Rai, restano fuori Balivo, Cuccarini e Isoardi
di Marco Castoro

Rai, restano fuori Balivo, Cuccarini e Isoardi

Tagli del 20% dei compensi dei big e nuovi palinsesti. La Rai e il suo Ad Fabrizio Salini sono davanti a uno snodo importante. Il netto calo della pubblicità ha dimezzato il budget e quindi occorrono sacrifici. Toccherà a Carlo Conti, Fabio Fazio, Amadeus, Mara Venier, Antonella Clerici. Non si toccheranno invece gli stipendi di direttori e manager aziendali che hanno il tetto a 240 mila euro l’anno.

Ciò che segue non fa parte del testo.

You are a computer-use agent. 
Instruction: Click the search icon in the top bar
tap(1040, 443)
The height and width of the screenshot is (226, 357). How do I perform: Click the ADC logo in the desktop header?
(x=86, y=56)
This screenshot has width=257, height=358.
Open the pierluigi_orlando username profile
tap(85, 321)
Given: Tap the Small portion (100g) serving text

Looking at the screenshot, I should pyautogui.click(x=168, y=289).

Il cda ha approvato le linee guida che mettono un freno ad agenti e produttori. In pratica "i produttori non possono essere agenti di artisti della stessa produzione e un unico agente non può rappresentare più del 30% degli artisti nella stessa produzione". Aumenteranno invece le produzioni interne (380 ore in più per Rai1, mentre saliranno le percentuali di Rai2 al 64% e di Rai3 al 92%). I palinsesti autunnali non vedranno in onda alcune prime donne come Lorella Cuccarini, Elisa Isoardi e Caterina Balivo. Mentre vedranno lo sbarco su Rai1 di Serena Bortone e Monica Giandotti, volti della terza rete. Luisella Costamagna avrà Agorà. Laura Tecce una seconda serata su Rai2. Ci saranno su Rai1 i ritorni di Monica Maggioni e di Antonella Clerici, quest'ultima con un nuovo programma al posto della Prova del Cuoco della Isoardi a cui è stata proposta una conduzione settimanale di un programma di medicina. Alla Cuccarini invece – per ora – non è stato proposto ancora nulla, mentre la Balivo ha già annunciato che si prenderà un anno sabbatico. Tra i conduttori c’è da registrare il ritorno di Milo Infante nel pomeriggio di Rai2, mentre Alberto Matano sarà solo a La Vita in diretta (dimezzata la durata). Un altro caso scottante rischia di diventare quello di Salvo Sottile, che dovrebbe essere sostituito da Benedetta Rinaldi alla guida di Mi Manda Raitre, nonostante il buon rendimento degli ascolti. Che nasca un nuovo caso Giletti?